Quanto alla portata dell'art. 11, comma 7, del d.lgs. n. 94 del 2017, che secondo gli odierni appellanti avrebbe , con modalità discriminante, sanato gli effetti pregiudizievoli del blocco stipendiale per gli ufficiali superiori entrati in quiescenza dal 1° gennaio 2018, la Consulta con la richiamata decisione ha sottolineato che “In realtà così non è perché non c'è stata questa predicata rivalutazione, ai fini pensionistici, degli incrementi retributivi automatici, non percepiti nel periodo del blocco” (Corte cost. n.167 del 2020, punto 9).
Chiarisce la Corte costituzionale che “Tale norma - riconducibile al normale sviluppo, nel tempo, della dinamica stipendiale - non è affatto volta a eliminare, per il passato, gli effetti del blocco degli automatismi retributivi, previsto dalle disposizioni censurate, quanto, piuttosto, a razionalizzare, per il futuro, il trattamento economico legato al riordino delle carriere, agganciando la determinazione della retribuzione a un dato oggettivo, qual è il numero degli anni di servizio effettivo dell'ufficiale. Si tratta essenzialmente di un reinquadramento retributivo che non tocca affatto la contribuzione ai fini pensionistici per il periodo del blocco (semmai ci sarebbe solo un'incidenza limitata, e comunque meramente indiretta, quanto alla quota retributiva del trattamento pensionistico nella misura in cui essa ancora residualmente rilevi). In ogni caso si ha che, anche per questa limitata categoria di personale militare (ufficiali superiori e ufficiali generali), rimane che la retribuzione pensionabile nel periodo del blocco stipendiale fa riferimento a quella percepita senza gli automatismi retributivi, sulla quale è destinata a essere calcolata la contribuzione utile al fine della liquidazione della pensione
Va quindi ribadito, in conclusione, che in nessun caso - salvo disposizioni a carattere straordinario e derogatorio (e tale non è l'art. 11, comma 7, citato) - è possibile ottenere un trattamento pensionistico che prescinda dalla contribuzione effettivamente versata” (Corte cost. n.167 del 2020, punto 9).
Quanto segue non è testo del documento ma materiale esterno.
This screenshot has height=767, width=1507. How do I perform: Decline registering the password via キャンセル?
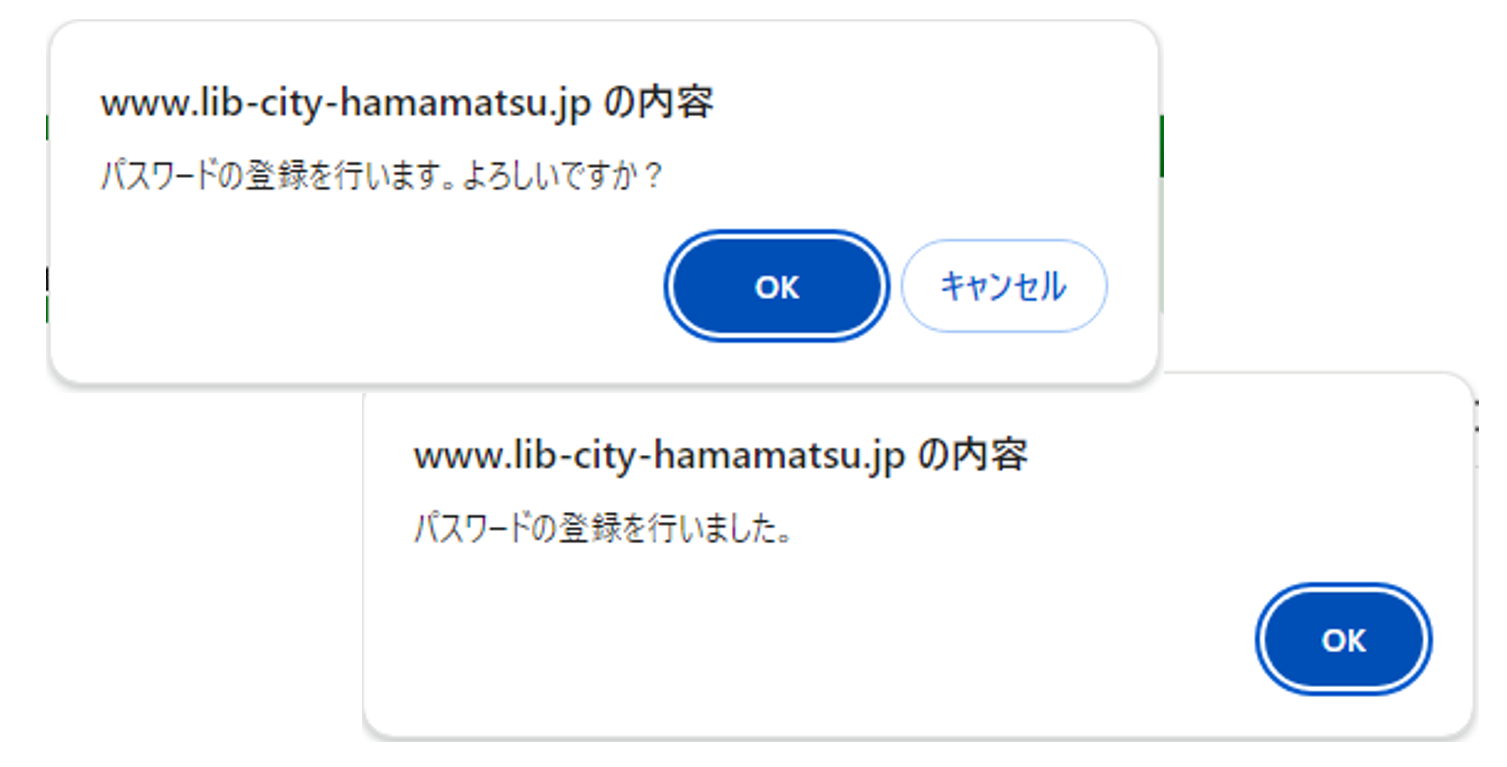1003,287

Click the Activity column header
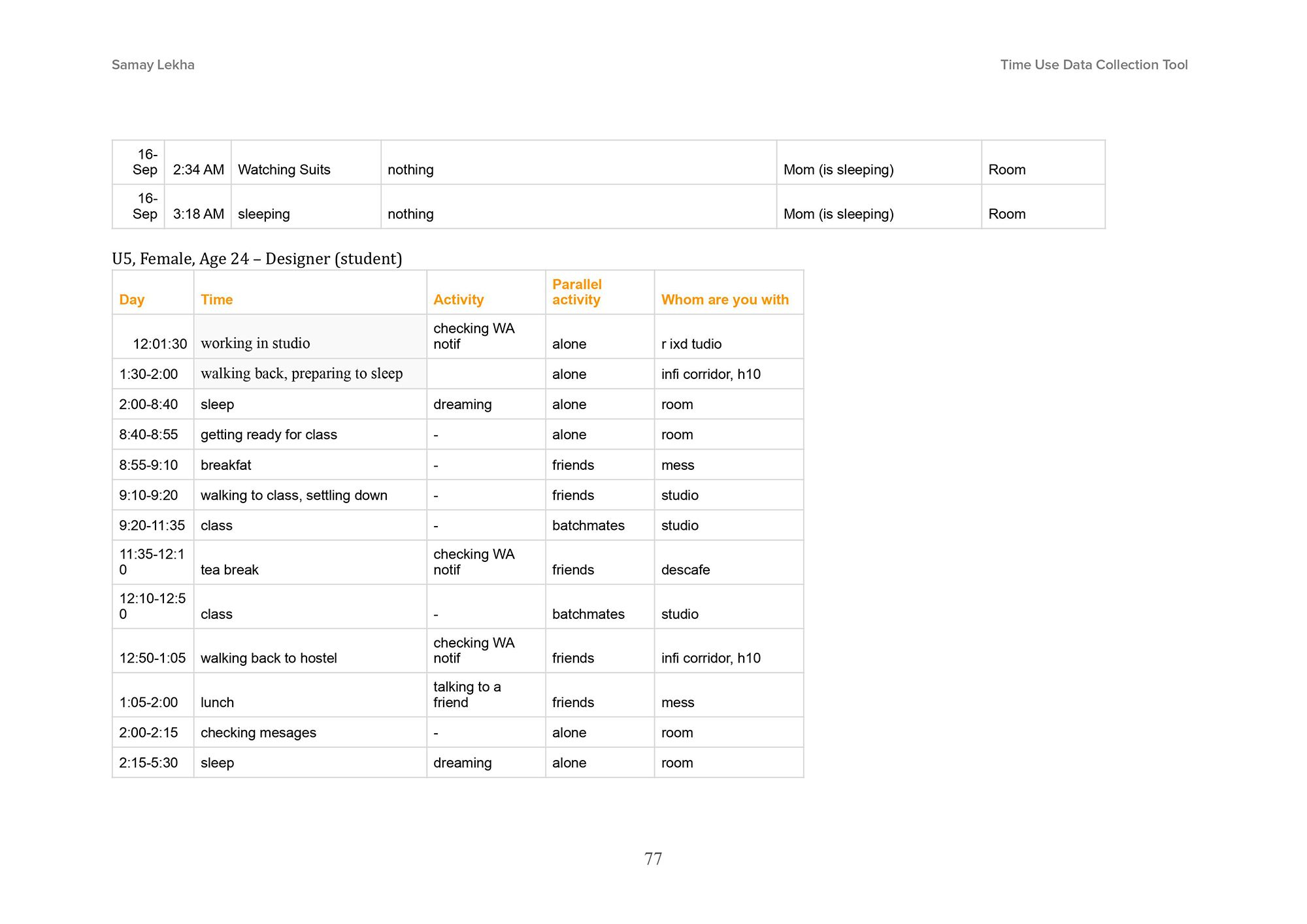tap(458, 300)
3. Alla luce di quanto sopra esposto, l’appello è da rigettare.
Le spese di lite possono essere compensate considerato che sulla questione per la quale è causa, vi è stato un orientamento tutt’altro che univoco sul quale è stata fatta chiarezza dalla richiamata decisione della Corte cost. n.167 del 2020 intervenuta nelle more della definizione del giudizio all’esame .
P.Q.M.
la Corte dei conti Sezione Terza Centrale d’Appello, definitivamente pronunciando, rigetta l’appello. Spese compensate .
Manda alla Segreteria per gli adempimenti di competenza.
Così deciso in Roma, nella Camera di consiglio del giorno 25.9.2020 .
L’ESTENSORE IL PRESIDENTE
F.to Patrizia Ferrari F.to Luciano Calamaro
Depositata il 24-11-2020
Il Dirigente
F.to Antonio Salvatore Sardella
CdC Sezione 3^ d’Appello n. 210/2020 depositata in data 24/11/2020 in Rif. alla CdC Toscana n. 123/2019 del 19.02.2019, depositata in data 14.03.2019.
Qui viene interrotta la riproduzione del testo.